Role of apoptosis resistance in immune evasion and metastasis of colorectal cancer

Figure 1 Anti-tumor cytotoxicity pathways. Tumor-specific cytotoxic T lymphocytes (CTLs) recognize tumor cells through TCR and Ag-bound MHC class I. Interactions between the CTL and the tumor cell involve direct cell-cell physical contact and release of modulator molecules (i.e. IFN-γ and other molecules). CTLs primarily use the perforin exocytosis pathway and the Fas-mediated apoptosis pathways to destruct the tumor cells. However, other effector mechanisms, such as the LTβR-mediated apoptosis pathway, also play a role in tumor cell destruction.

Figure 2 Model of immune cell-tumor cell interaction. Interactions between immune cells and tumor cells involve direct cell-cell physical contact and release of modulator molecules, primarily cytokines and chemokines. In this survival and death battle, on the one hand, the immune cells may prevail and eradicate the tumor cells. On the other hand, tumor cells can counterattack the immune cells by producing inhibitory molecules, activating the immune suppressive cells or acquiring apoptosis-resistant mechanisms to avoid destruction by the immune system. Thus, the anti-tumor immune response can be a two-edged sword and can result in both positive and negative consequences.

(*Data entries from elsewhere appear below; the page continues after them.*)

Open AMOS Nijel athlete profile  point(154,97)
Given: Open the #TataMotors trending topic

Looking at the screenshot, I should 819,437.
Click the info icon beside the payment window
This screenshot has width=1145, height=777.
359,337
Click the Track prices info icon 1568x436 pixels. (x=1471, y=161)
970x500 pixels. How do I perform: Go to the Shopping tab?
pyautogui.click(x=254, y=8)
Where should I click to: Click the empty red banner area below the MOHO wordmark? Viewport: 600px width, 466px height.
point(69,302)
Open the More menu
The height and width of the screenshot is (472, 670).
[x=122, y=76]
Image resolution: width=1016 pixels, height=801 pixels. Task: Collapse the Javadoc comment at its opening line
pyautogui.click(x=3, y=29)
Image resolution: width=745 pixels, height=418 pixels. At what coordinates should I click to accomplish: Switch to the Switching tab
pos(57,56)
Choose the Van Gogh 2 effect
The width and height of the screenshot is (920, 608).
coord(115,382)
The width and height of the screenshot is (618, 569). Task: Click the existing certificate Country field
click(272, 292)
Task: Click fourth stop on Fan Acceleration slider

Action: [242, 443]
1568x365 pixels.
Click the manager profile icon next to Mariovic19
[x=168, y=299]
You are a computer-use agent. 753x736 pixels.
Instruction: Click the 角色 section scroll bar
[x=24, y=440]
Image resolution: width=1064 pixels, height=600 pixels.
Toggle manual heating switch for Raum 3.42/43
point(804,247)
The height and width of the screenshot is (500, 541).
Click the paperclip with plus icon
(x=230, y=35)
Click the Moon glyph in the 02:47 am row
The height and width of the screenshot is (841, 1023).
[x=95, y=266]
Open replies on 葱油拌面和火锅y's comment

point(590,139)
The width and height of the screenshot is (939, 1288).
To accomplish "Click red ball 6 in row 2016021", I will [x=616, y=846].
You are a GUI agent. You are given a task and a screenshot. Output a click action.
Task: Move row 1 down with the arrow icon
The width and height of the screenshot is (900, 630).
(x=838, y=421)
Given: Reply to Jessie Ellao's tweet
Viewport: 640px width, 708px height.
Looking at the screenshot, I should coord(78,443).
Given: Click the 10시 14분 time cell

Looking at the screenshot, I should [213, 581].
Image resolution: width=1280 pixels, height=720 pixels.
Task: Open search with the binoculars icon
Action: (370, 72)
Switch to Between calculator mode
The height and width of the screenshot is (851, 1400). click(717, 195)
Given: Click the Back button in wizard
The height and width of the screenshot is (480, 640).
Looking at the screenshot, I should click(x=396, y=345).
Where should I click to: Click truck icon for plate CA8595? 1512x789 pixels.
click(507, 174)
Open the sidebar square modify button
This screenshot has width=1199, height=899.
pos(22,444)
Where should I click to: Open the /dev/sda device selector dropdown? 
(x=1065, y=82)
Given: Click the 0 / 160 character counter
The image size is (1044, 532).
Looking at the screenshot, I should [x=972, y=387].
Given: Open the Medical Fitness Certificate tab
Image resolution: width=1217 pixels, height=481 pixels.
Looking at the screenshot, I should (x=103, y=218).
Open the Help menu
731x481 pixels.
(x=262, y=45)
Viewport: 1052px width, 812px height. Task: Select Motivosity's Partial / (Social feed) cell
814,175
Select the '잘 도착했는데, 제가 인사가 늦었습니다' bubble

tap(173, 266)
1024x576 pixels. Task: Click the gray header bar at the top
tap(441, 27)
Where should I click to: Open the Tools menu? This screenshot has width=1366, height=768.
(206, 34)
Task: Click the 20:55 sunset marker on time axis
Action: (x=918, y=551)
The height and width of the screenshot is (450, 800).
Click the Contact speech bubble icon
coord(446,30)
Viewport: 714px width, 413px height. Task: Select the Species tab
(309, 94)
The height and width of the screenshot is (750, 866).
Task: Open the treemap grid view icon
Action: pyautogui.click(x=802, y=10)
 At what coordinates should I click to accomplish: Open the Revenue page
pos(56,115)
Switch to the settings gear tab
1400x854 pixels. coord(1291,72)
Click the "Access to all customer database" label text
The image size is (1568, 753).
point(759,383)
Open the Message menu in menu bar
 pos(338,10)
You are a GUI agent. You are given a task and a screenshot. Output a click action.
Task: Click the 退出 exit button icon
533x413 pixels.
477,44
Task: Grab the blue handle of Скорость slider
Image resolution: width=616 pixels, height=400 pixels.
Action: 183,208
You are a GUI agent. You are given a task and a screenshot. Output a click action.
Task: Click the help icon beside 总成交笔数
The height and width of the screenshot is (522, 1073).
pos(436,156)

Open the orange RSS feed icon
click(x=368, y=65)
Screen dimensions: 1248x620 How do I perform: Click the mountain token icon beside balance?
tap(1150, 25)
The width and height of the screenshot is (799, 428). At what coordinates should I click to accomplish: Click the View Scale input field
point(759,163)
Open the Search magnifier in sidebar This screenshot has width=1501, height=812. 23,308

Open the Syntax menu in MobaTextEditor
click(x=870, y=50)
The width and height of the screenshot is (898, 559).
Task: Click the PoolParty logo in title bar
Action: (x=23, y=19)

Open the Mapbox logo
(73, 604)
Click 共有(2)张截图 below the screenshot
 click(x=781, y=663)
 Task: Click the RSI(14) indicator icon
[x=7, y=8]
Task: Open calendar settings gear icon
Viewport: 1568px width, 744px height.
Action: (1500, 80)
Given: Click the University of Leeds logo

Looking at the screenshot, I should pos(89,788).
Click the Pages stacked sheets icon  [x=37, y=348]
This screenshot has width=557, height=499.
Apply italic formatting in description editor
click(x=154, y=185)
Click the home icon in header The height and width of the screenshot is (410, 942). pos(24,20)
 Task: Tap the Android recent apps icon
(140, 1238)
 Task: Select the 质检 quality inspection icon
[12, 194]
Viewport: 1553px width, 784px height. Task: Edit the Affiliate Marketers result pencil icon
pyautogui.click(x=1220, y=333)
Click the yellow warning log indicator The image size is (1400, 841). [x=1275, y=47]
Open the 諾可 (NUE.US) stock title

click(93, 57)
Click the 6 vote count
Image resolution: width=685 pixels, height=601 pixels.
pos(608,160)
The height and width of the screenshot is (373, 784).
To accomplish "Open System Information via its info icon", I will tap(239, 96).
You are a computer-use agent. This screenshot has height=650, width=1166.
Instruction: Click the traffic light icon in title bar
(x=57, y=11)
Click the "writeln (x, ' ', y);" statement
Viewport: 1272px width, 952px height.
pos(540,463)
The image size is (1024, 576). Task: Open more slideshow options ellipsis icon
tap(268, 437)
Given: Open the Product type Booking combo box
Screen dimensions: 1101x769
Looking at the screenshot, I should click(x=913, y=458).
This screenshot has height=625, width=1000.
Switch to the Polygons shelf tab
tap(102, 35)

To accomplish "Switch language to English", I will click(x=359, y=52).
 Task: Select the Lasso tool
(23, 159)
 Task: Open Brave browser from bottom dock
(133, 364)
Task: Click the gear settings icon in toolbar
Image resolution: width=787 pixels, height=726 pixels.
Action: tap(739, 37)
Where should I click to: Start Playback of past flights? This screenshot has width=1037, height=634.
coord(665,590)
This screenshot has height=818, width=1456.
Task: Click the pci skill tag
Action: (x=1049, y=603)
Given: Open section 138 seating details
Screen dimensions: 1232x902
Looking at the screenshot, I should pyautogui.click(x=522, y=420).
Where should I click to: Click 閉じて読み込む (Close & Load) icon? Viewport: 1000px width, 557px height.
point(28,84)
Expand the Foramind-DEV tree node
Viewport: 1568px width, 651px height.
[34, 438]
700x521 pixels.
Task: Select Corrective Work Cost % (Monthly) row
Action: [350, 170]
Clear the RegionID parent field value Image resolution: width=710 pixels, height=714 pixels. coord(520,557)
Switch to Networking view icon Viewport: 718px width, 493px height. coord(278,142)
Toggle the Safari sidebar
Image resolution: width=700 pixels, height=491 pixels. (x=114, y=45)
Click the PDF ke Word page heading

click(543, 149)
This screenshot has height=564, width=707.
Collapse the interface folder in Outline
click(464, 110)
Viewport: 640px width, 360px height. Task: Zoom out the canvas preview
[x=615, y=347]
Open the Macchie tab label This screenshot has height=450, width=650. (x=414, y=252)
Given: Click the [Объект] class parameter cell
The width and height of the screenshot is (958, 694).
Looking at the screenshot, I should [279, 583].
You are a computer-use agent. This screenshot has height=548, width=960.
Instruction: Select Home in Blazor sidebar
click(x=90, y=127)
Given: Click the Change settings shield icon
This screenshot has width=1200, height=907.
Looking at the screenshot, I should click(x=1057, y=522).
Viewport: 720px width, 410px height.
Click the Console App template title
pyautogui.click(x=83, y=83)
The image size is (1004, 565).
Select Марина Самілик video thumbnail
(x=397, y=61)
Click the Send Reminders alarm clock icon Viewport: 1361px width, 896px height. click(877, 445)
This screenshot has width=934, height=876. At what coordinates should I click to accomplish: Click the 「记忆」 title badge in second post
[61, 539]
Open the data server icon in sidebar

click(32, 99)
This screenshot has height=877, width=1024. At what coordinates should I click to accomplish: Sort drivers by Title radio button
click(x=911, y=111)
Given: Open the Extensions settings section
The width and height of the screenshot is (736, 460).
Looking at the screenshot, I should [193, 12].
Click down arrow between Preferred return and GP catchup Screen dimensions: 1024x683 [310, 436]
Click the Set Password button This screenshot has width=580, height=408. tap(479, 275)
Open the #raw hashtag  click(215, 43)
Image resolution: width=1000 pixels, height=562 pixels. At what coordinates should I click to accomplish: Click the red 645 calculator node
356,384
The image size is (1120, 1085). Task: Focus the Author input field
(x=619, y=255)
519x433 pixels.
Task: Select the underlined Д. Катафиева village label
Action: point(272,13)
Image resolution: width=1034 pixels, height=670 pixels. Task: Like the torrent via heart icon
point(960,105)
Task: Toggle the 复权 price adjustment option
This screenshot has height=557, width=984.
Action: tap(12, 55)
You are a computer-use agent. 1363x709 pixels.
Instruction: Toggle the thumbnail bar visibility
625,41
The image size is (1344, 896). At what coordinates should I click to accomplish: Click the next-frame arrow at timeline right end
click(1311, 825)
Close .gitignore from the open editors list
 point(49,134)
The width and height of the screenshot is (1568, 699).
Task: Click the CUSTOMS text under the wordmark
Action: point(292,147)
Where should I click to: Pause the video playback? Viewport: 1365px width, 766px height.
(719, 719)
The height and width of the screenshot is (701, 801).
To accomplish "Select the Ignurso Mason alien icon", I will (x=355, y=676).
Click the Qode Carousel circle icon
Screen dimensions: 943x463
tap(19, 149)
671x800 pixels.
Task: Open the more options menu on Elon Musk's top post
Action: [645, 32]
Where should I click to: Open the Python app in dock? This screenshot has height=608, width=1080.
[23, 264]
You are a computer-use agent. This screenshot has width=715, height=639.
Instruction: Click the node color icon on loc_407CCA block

Figure 3 Fas-mediated signaling pathways. Engagement of the Fas receptor induces DISC formation and subsequently caspase 8 activation. The active caspase 8 can either directly activate caspase 3 to initiate apoptosis, or active caspase 8 may cleave and activate Bid (tBid). tBid interacts with Bax to activate the caspase 9 cascade to induce apoptosis. On the other hand, Fas signaling may also lead to activation of cellular proliferation. Therefore, Fas engagement may leads to two conflicting cellular processes: apoptosis and survival. The molecular mediators controlling the switcher between these two opposing pathways remain to be determined.